CRAC ENERAMBIENTE: SUBITO A PROCESSO I DUE FRATELLI GAVIOLI

Stefano e Maria Chiara saranno in aula il prossimo 3 dicembre


NAPOLI – (gp) Gravi e circostanziate le accuse nei loro confronti, tanto da ottenere che Stefano e Maria Chiara Gavioli vengano processati con rito immediato. Questa la decisione presa dal gip di Napoli che ha fissato per il prossimo 3 dicembre l'inizio del processo a carico dell'imprenditore trevigiano 55enne e della sorella 38enne in merito all'inchiesta sul crac milionario della “Enerambiente”, la società di famiglia che gestiva la raccolta e il trasporto dei rifiuti a Napoli.
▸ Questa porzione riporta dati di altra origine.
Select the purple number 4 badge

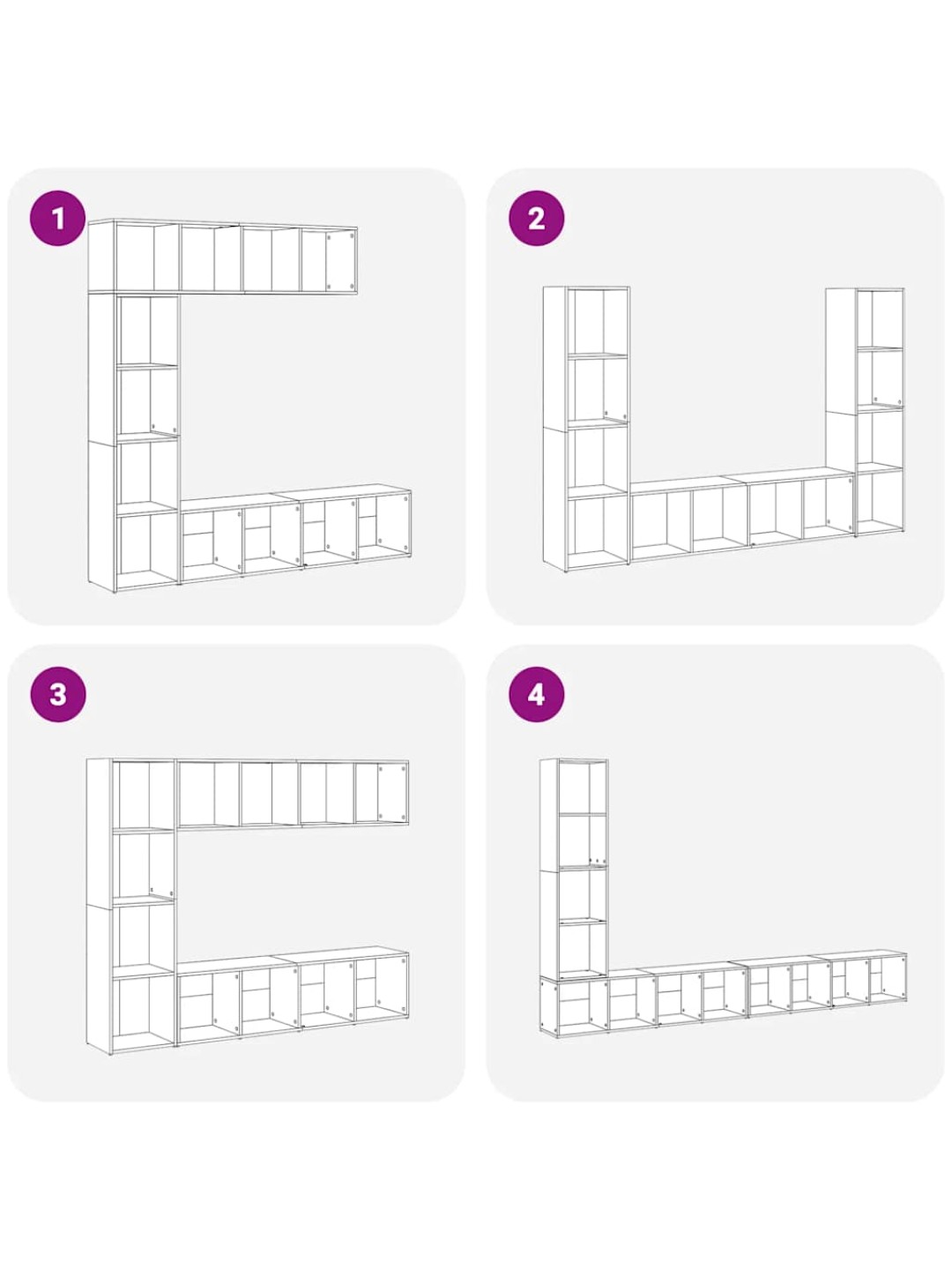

Le presunte responsabilità nei confronti dei due erano già state distinte in fase d'indagine: lo scorso 28 giugno infatti lady Gavioli aveva parlato per oltre due ore al gip di Napoli ribadendo la sua estraneità ai fatti contestati e respingendo in toto le accuse. “Ero nel cda a mia insaputa. Non ero nemmeno a conoscenza dell'esistenza di Enerambiente”.

Parole della 38enne la quale, difesa dall'avvocato Fabio Crea, aveva anche sostenuto di non essersi mai occupata di “Enerambiente”, di non aver mai utilizzato denaro della società e soprattutto di non aver mai distratto beni dalle casse dell'azienda di famiglia. In più, raccontando del rapporto conflittuale con il fratello Stefano, aveva sottolineato come il denaro da lei utilizzato era di proprietà personale derivante dalla sua attività di modella, e quando le spese da sostenere, anche a fronte della vita agiata che conduceva e che conduce, erano superiori alle sue possibilità, chiedeva aiuto ai genitori. In altre parole Maria Chiara Gavioli, secondo la versione resa al magistrato partenopeo, con il fallimento di Enerambiente non c'entra nulla. Nell'occhio del ciclone quindi pare rimanere soltanto Stefano, o almeno questo è quanto sostiene la sorella.